Problem to work on:
Print exactly the lines from the one containing "Sign In (1141, 112)" through the last line of the records below, both included, and nothing else; omit any pictures.

Extracted data Start Marker

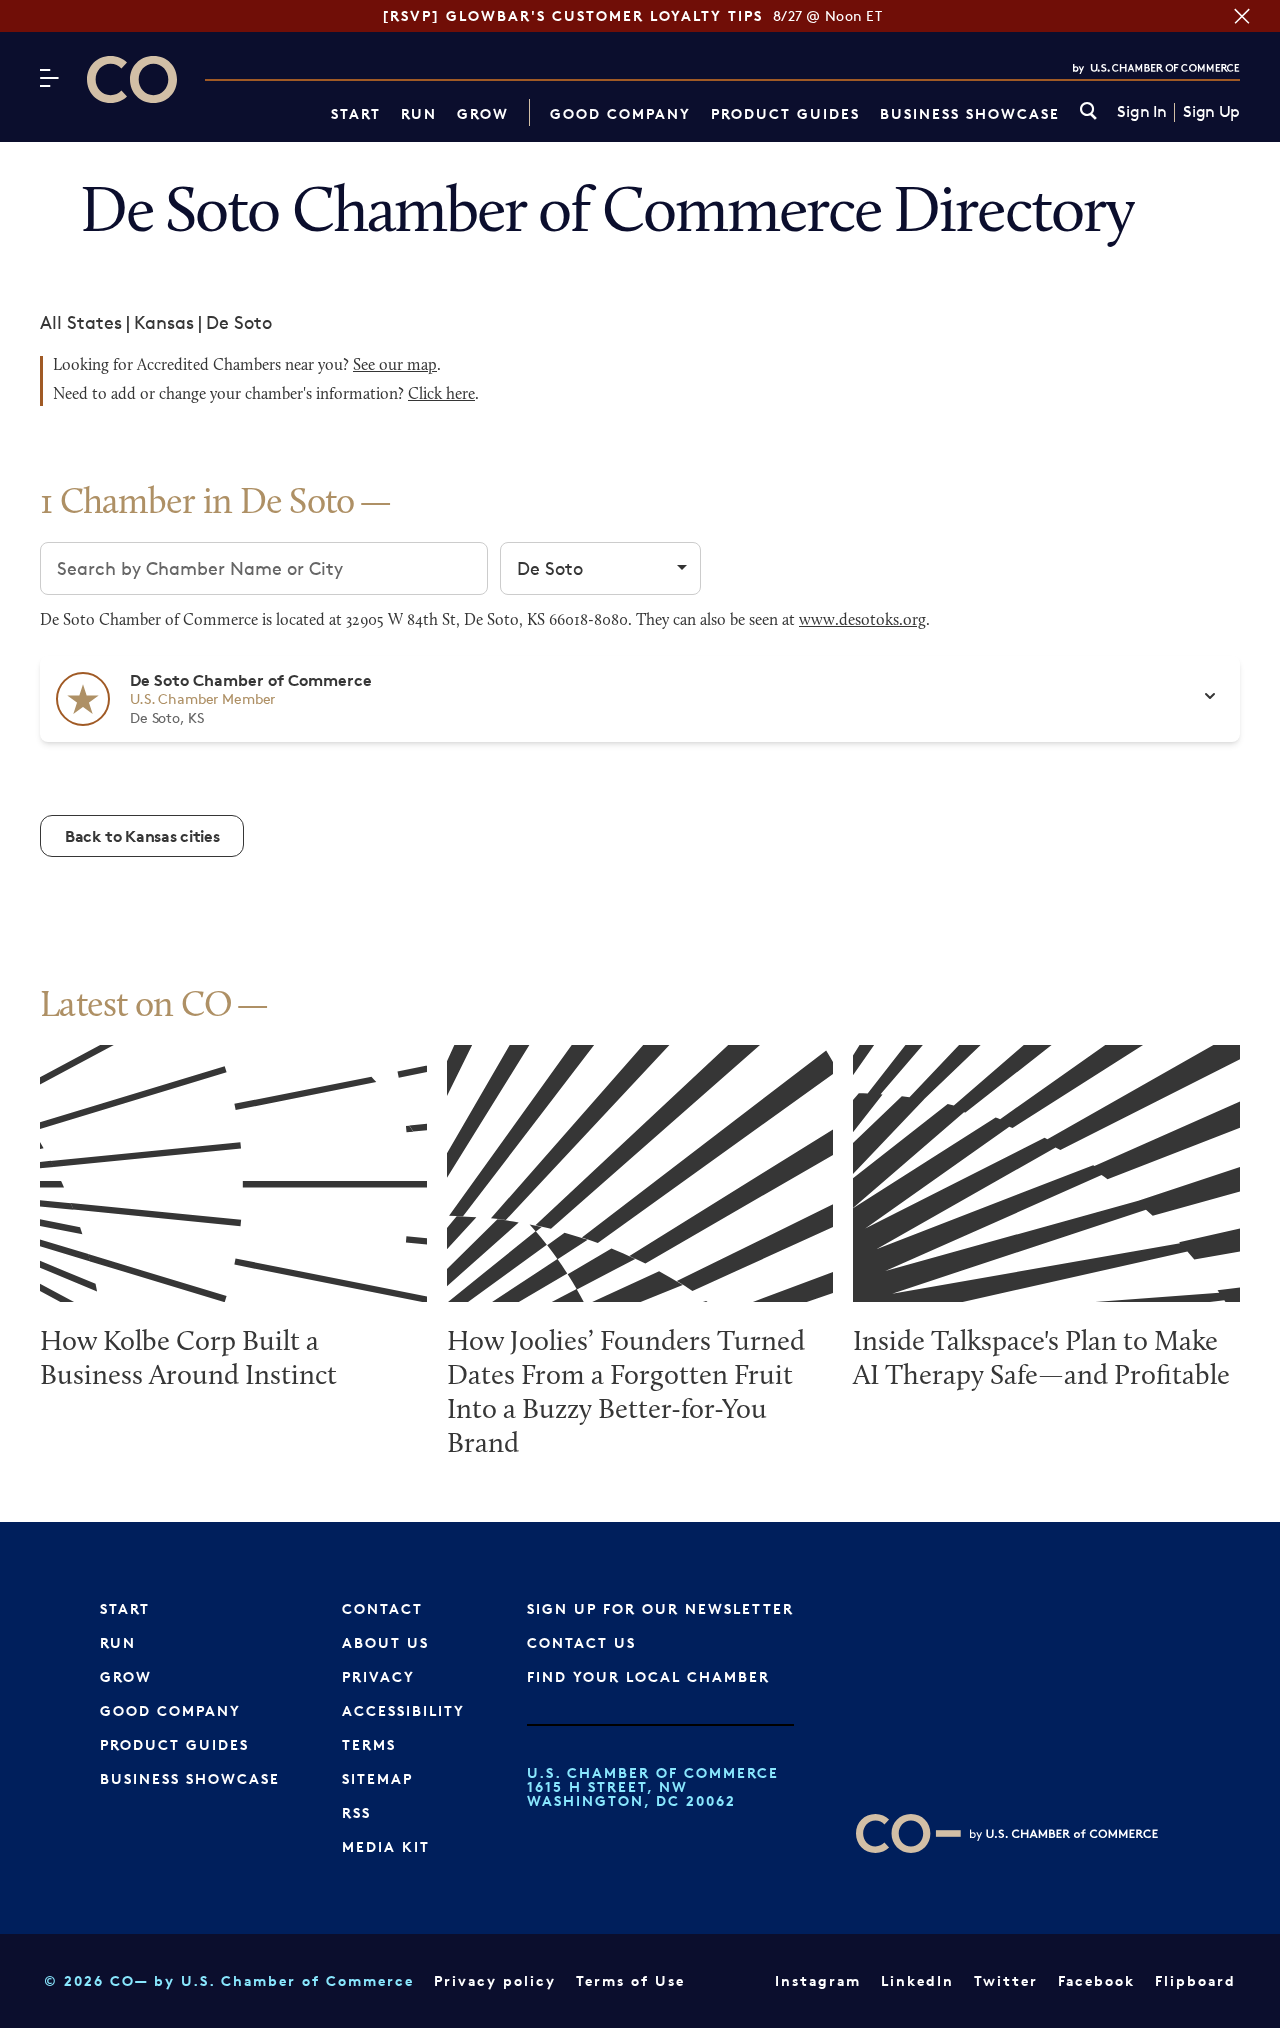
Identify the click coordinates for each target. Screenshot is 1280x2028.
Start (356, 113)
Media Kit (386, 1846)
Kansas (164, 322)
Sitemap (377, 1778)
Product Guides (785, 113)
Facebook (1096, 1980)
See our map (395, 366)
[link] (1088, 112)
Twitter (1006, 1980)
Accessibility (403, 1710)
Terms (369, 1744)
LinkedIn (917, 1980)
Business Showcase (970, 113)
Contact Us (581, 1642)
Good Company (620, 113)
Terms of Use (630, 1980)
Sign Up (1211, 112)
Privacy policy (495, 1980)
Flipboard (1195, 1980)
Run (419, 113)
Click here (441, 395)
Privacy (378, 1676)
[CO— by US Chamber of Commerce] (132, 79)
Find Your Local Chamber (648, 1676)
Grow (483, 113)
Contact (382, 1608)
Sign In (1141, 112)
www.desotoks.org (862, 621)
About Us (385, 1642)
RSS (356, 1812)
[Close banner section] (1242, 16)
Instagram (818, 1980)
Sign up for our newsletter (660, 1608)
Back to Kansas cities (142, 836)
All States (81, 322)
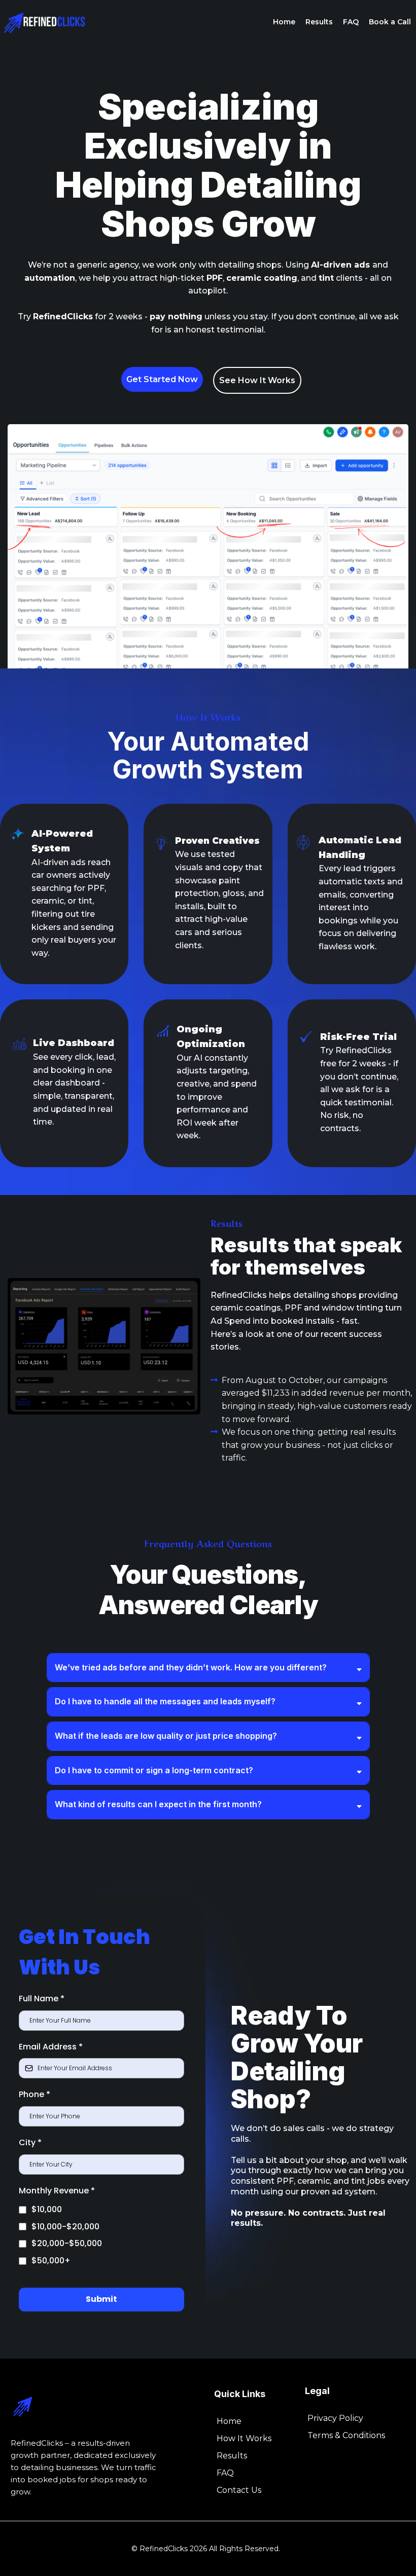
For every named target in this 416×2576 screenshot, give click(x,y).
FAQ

Extracted data End Marker

Result:
Sign In (1141, 112)
www.desotoks.org (862, 621)
About Us (385, 1642)
RSS (356, 1812)
[Close banner section] (1242, 16)
Instagram (818, 1980)
Sign up for our newsletter (660, 1608)
Back to Kansas cities (142, 836)
All States (81, 322)
For every named target in this 416×2576 screenshot, give click(x,y).
FAQ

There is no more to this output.